Skarstedt made a strong case for the works and was able to place some well. On the private market, buyers and dealers were looking at the Memory Ware works in the context of Christopher Wool’s grey paintings and Richard Prince’s nurses believing the Memory Ware works could rise to the same price level (which would put them closer to Hauser’s whisper number.)
One private dealer claims to have sold four of the works in 2015 all in the range of $2m to $2.5m which would represent a tripling in value from the previous public high price achieved seven years before.
But we don’t have to take that dealer’s word for it. In November of 2015, Sotheby’s and Christie’s—sensing the market heat—both offered Memory Ware Flats in their Contemporary art sales. Christie’s went first with Memory Ware Flat #24 offered against a $1-1.5m estimate in the afternoon session (a move that sparked frustration among owners and sellers.) The work out performed estimates and confirmed the private prices—and depth of demand—by making $2.8m.

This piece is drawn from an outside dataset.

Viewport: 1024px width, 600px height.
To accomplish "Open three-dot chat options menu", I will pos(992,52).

That night, Sotheby’s broke the $3m mark with Memory Ware Flat #29 which had been sold at Jablonka and Skarstedt previously.

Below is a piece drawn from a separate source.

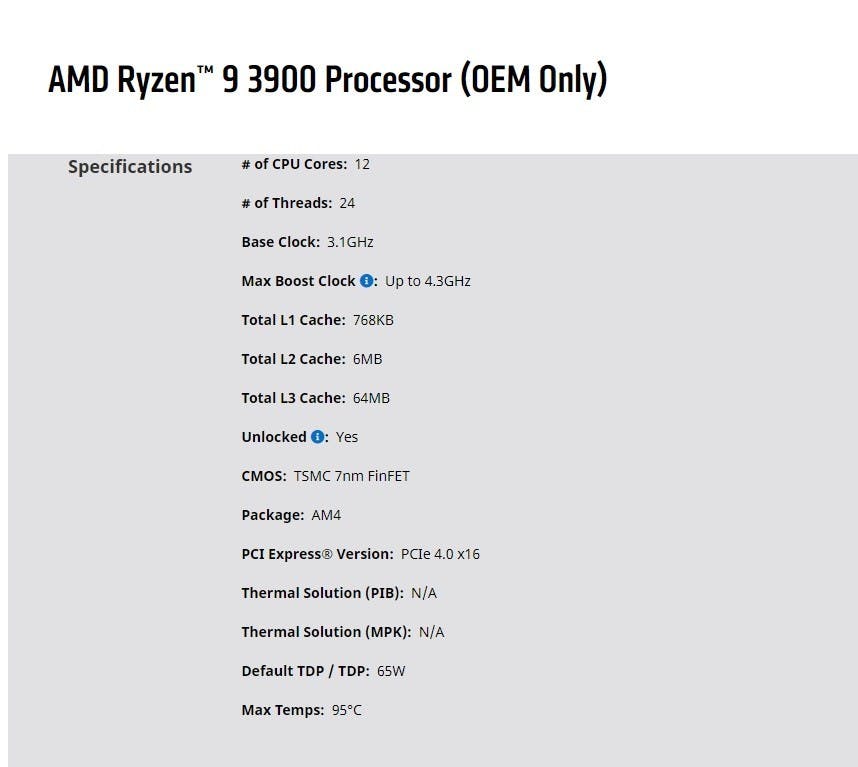Click the Unlocked value 'Yes'
858x767 pixels.
347,437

Six monts later, Phillips sold a smaller version of the Memory Ware works for a solid $641k. Two days later, Christie’s wised up and put Memory Ware Flat #1 in the May 2016 evening sale which paid off with $3.3m as the final price.
Going Up?
The previous narrative can be usefully charted (above) to show the punctuation in the Memory Ware Flat market. The hammer ratio (red line) is simply the sale price including premium as a multiple of the low estimate. The green bars are the prices paid. You can see from the chart that the initial very low estimates were outrun by demand peaking in November of 2004 or three years after the Jablonka exhibition in Germany.

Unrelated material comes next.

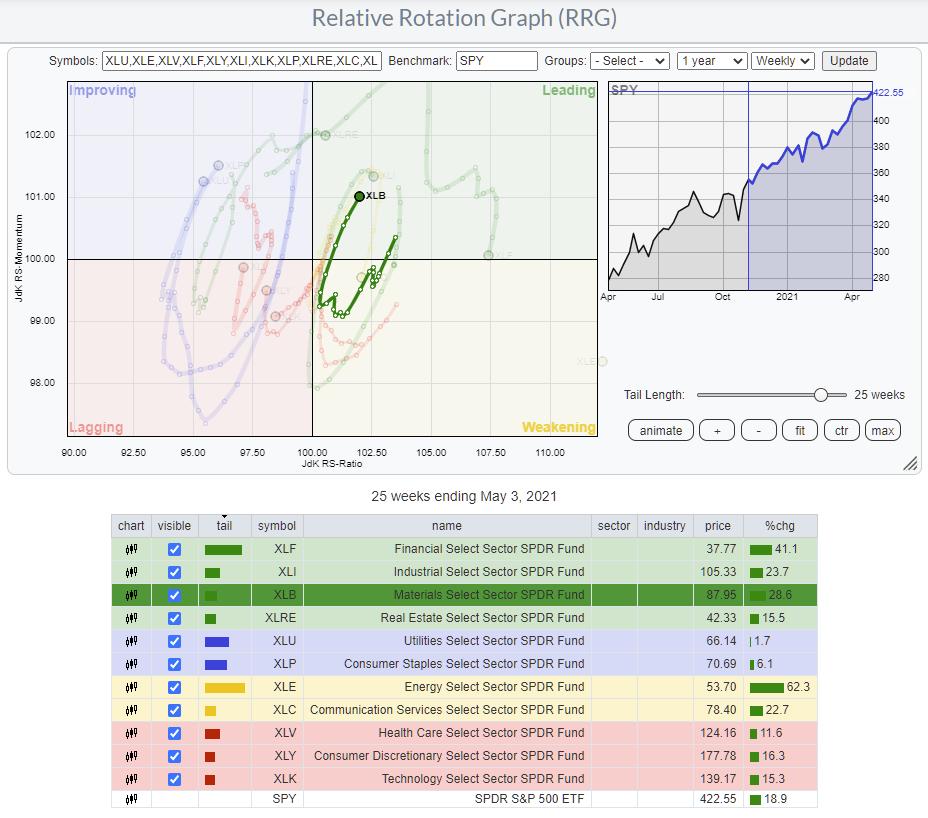Sort table by %chg column header
The height and width of the screenshot is (818, 928).
(x=781, y=526)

Another slight peak can be seen after the first Skarstedt show in 2007. The premium ratio spikes eight years later as a whole new price level confirms the private sales of 2015.
The only remaining question is the extent of the Hauser + Wirth show’s effect on the Memory Ware Flat market. Hauser’s superior access to the estate and foundation along with its commitment to provide a curatorial and scholarly apparatus around the body of work certainly bodes well. There’s also a catalogue coming of all of the Memory Ware Flats so potential buyers will be able to survey the whole landscape when considering the next examples that come to market.
Hauser is surely first in line to satisfy the demand generated by the show. How long will it take before some of those private buyers in 2015 are willing to sell? And at what level are they willing to sell? Above $4m or closer to the $6-8m whisper number?